= Collected data =
◆ ◆ ◆ ◆ ◆

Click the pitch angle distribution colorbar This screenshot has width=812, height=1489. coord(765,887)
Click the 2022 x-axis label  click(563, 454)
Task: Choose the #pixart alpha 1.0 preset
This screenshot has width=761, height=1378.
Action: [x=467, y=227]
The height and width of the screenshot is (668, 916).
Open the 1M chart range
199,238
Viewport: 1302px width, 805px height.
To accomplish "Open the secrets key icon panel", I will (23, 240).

◆ ◆ ◆ ◆ ◆

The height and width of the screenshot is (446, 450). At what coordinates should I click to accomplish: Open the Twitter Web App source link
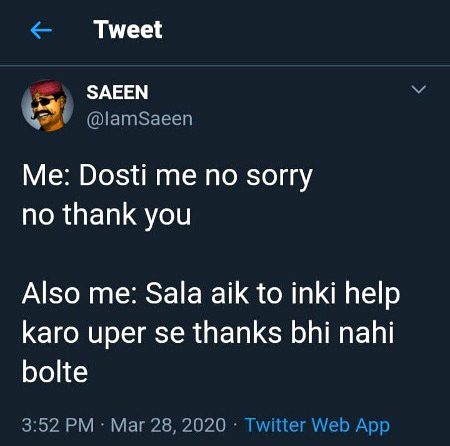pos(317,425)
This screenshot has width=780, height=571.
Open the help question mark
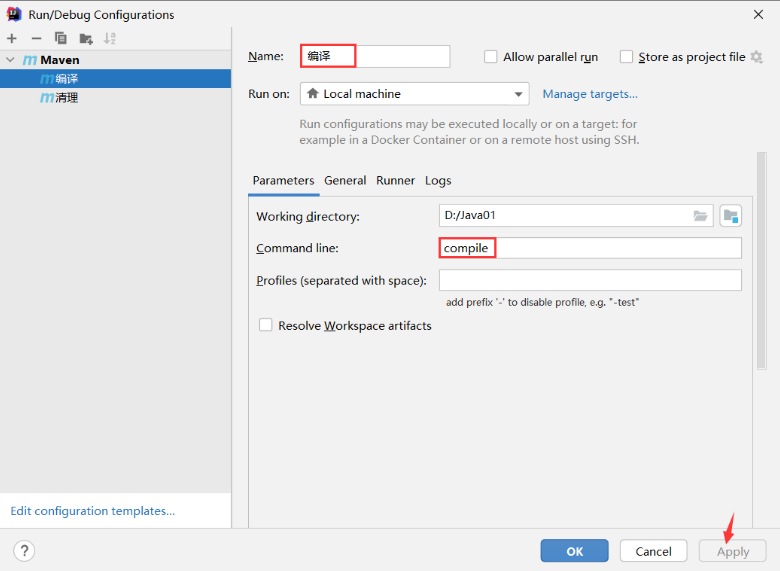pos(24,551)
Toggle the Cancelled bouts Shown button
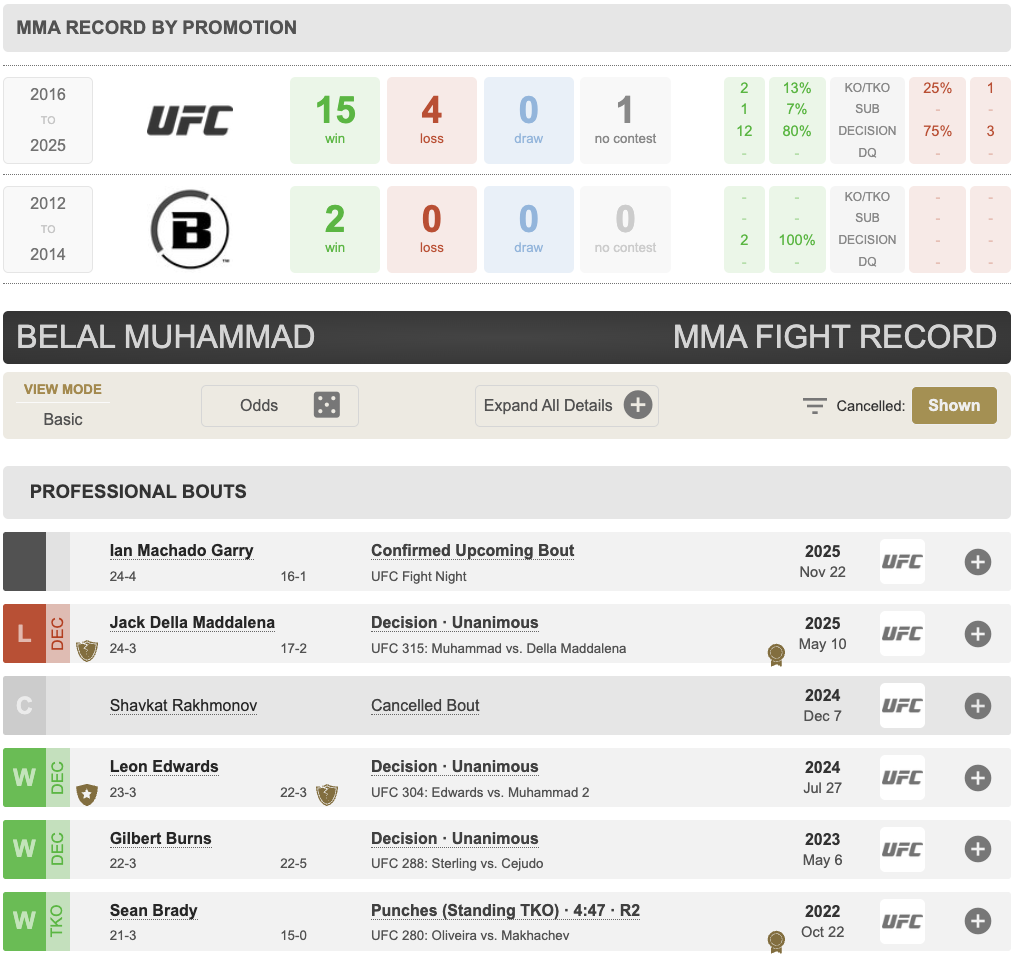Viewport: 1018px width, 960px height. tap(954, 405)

◆ ◆ ◆ ◆ ◆

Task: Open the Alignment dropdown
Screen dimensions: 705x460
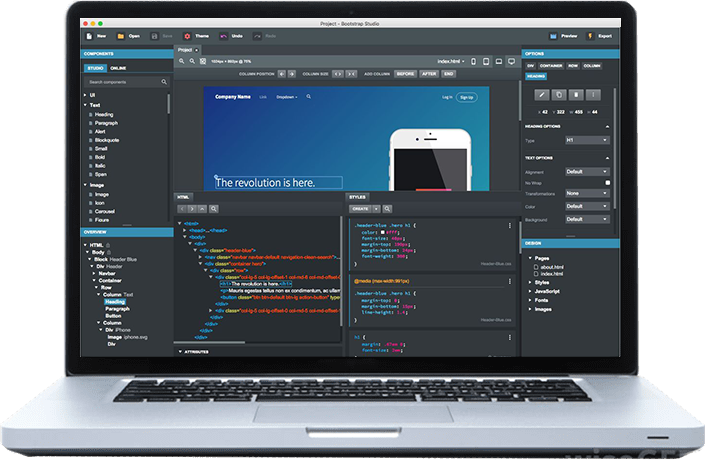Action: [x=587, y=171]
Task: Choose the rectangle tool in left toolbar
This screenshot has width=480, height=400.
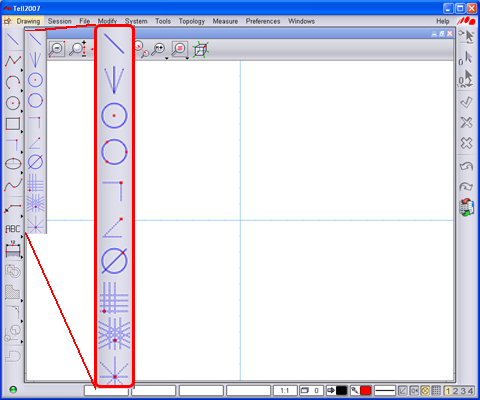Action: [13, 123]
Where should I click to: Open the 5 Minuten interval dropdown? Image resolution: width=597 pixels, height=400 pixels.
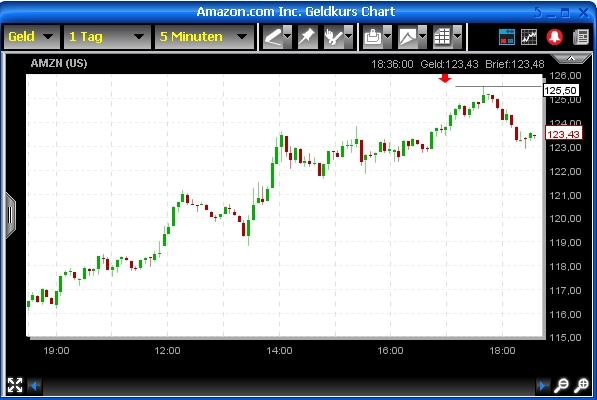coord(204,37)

◆ ◆ ◆ ◆ ◆

Using the records above, filter out every line that lacks the string "Task" and copy the rest.

= Answer to this exercise =
Task: Choose the #pixart alpha 1.0 preset
Task: Open the Alignment dropdown
Task: Choose the rectangle tool in left toolbar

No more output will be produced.